Perhaps the closest analogue to ‘Stuffed’, though, is Browning’s ‘Porphyria’s Lover’ (see http://landow.stg.brown.edu/victorian/rb/porphyria.html). ‘Porphyria’s Lover’ (originally published with another poem under the heading ‘Madhouse Cells’) is a monologue spoken by a murderer, implicitly one who is now in a madhouse, reliving his crime to anyone who will listen. The speaker is anonymous, known only (through the title) as Porphyria’s Lover—he is validated, and validates himself, solely through this relationship. He tells how he waited for Porphyria one night, to leave some party and creep out to meet him in a lonely cottage. It is implied that she is of higher status than he is, and that he is insecure about the future of their relationship as a result. On this night, however, all goes as he would wish. She arrives, makes up the fire for him, and puts her arms around him, coaxing him into a good mood. He realises that at this moment she truly loves him and has chosen to meet him rather than to stay with her friends. It is a moment of supreme pleasure for him: ‘I knew/ Porphyria worshipped me’. At this moment, fearful that what comes after will not match this—that the girl will not have the strength of will to persist in her choice—he strangles her with her own long hair. In the poem he endlessly re-lives the aftermath, as though he were still sitting with the corpse leaning upon him.

 

 In both ‘Porphyria’s Lover’ and ‘Stuffed’, the poet suggests how love, and the love of control, turns to obsession and potentially to murder. The end of ‘Stuffed’, like ‘The Landlady’ leaves us with a murder that is only implicit, if indeed we are speaking of murder, though the controlled violence is clearly present.

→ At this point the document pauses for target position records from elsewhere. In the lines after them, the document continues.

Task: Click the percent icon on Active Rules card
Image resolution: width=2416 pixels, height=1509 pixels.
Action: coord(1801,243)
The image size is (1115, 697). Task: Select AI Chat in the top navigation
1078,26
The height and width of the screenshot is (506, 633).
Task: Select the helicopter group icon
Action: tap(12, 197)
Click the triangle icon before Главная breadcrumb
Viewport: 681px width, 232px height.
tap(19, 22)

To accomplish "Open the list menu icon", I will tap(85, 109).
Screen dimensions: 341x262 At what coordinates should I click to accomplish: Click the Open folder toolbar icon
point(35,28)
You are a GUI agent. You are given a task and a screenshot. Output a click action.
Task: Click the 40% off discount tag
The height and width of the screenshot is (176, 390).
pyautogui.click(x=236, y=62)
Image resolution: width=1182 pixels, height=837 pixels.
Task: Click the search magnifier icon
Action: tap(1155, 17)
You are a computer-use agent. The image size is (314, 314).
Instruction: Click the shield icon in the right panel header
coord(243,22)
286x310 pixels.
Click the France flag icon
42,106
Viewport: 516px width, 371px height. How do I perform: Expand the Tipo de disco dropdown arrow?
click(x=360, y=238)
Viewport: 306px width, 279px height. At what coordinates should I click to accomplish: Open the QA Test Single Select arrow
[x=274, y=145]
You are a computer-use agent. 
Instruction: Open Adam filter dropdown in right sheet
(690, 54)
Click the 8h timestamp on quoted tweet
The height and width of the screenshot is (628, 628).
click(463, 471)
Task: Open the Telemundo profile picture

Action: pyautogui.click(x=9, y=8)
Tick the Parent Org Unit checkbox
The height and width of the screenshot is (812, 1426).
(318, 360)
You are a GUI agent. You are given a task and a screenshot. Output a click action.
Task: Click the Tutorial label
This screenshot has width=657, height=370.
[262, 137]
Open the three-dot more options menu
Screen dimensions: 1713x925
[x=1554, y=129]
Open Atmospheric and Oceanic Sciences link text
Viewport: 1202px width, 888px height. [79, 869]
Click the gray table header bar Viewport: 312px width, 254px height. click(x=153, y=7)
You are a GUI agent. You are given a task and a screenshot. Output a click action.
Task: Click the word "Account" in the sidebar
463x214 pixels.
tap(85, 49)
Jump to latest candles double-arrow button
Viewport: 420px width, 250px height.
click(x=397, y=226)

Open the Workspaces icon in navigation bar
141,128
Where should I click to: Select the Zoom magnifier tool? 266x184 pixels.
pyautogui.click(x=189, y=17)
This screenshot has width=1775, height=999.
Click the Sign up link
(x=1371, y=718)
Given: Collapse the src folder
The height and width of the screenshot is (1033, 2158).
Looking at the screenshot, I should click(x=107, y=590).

In ‘Porphyria’s Lover’ much of the violence is also implicit, and the murder is similarly skirted around. The speaker doesn’t speak of murder, but of ‘A thing to do’, and it’s only because he does state that he ‘strangled’ Porphyria that we realise exactly what has been done. The murder is seen to be something that preserves the loved woman, something that enacts her deepest wishes. It is certainly nothing painful or unpleasant:

 

                        No pain felt she;

 I am quite sure she felt no pain.

As a shut bud that holds a bee,

I warily oped her lids: again

Laugh'd the blue eyes without a stain.           45

And I untighten'd next the tress

About her neck; her cheek once more

Blush'd bright beneath my burning kiss:

I propp'd her head up as before,

Only, this time my shoulder bore                   50

Her head, which droops upon it still:

The smiling rosy little head,

So glad it has its utmost will…

 

In ‘Stuffed’, the woman in the last stanza of the poem is similarly silent and complicit. She should not tell what has happened to her if she wants to please her lover—the obvious means of control for the speaker is her death, the final assurance that she will not reveal his secret. Like the silenced Porphyria, or Ferrara’s duchess, she can no longer answer back. Like the stuffed animals, she has become an object. She is controlled, posed as he wishes, a plaything that cannot resist. This poem says some dark things about certain imagined male fantasies.